Reading text: Begin
A very physics example.

Example 2.2.6. Peak vs RMS voltage.

When you plug a light bulb into a socket ³ and turn it on, it is subjected to a voltage

\begin{align*} V(t) &= V_0\sin(\omega t-\delta) \end{align*}

where

$V_0=170$ volts,
$\omega=2\pi\times 60$ (which corresponds to $60$ cycles per second ⁴) and
the constant $\delta$ is an (unimportant) phase. It just shifts the time at which the voltage is zero

The voltage $V_0$ is the “peak voltage” — the maximum value the voltage takes over time. More typically we quote the “root mean square” voltage ⁵ (or RMS-voltage). In this example we explain the difference, but to simplify the calculations, let us simplify the voltage function and just use

\begin{align*} V(t) &= V_0 \sin(t) \end{align*}

Since the voltage is a sine-function, it takes both positive and negative values. If we take its simple average over 1 period then we get

\begin{align*} V_\ave &= \frac{1}{2\pi-0} \int_0^{2\pi} V_0 \sin(t) \dee{t}\\ &= \frac{V_0}{2\pi}\bigg[ - \cos(t)\bigg]_0^{2\pi}\\ &= \frac{V_0}{2\pi}\left( -\cos(2\pi) + \cos 0\right) = \frac{V_0}{2\pi}(-1+1)\\ &= 0 \end{align*}

This is clearly not a good indication of the typical voltage.
Reading text: End
Given information: Begin
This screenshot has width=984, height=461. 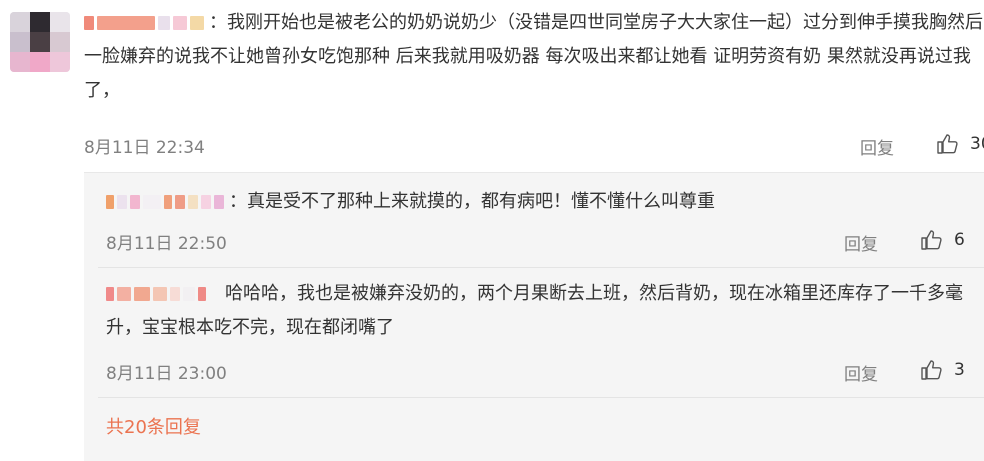 What do you see at coordinates (154, 426) in the screenshot?
I see `more-replies-link: 共20条回复` at bounding box center [154, 426].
Given information: End
#### Work task
Explain, in one to three sentences, why the simple average of the voltage over one period comes out to zero in the voltage example.

#### Solution to this exercise
The voltage is a sine function, so over a period it takes both positive and negative values. Averaging $V_0\sin(t)$ from $0$ to $2\pi$ gives $\frac{V_0}{2\pi}\left(-\cos(2\pi)+\cos 0\right)=\frac{V_0}{2\pi}(-1+1)=0$.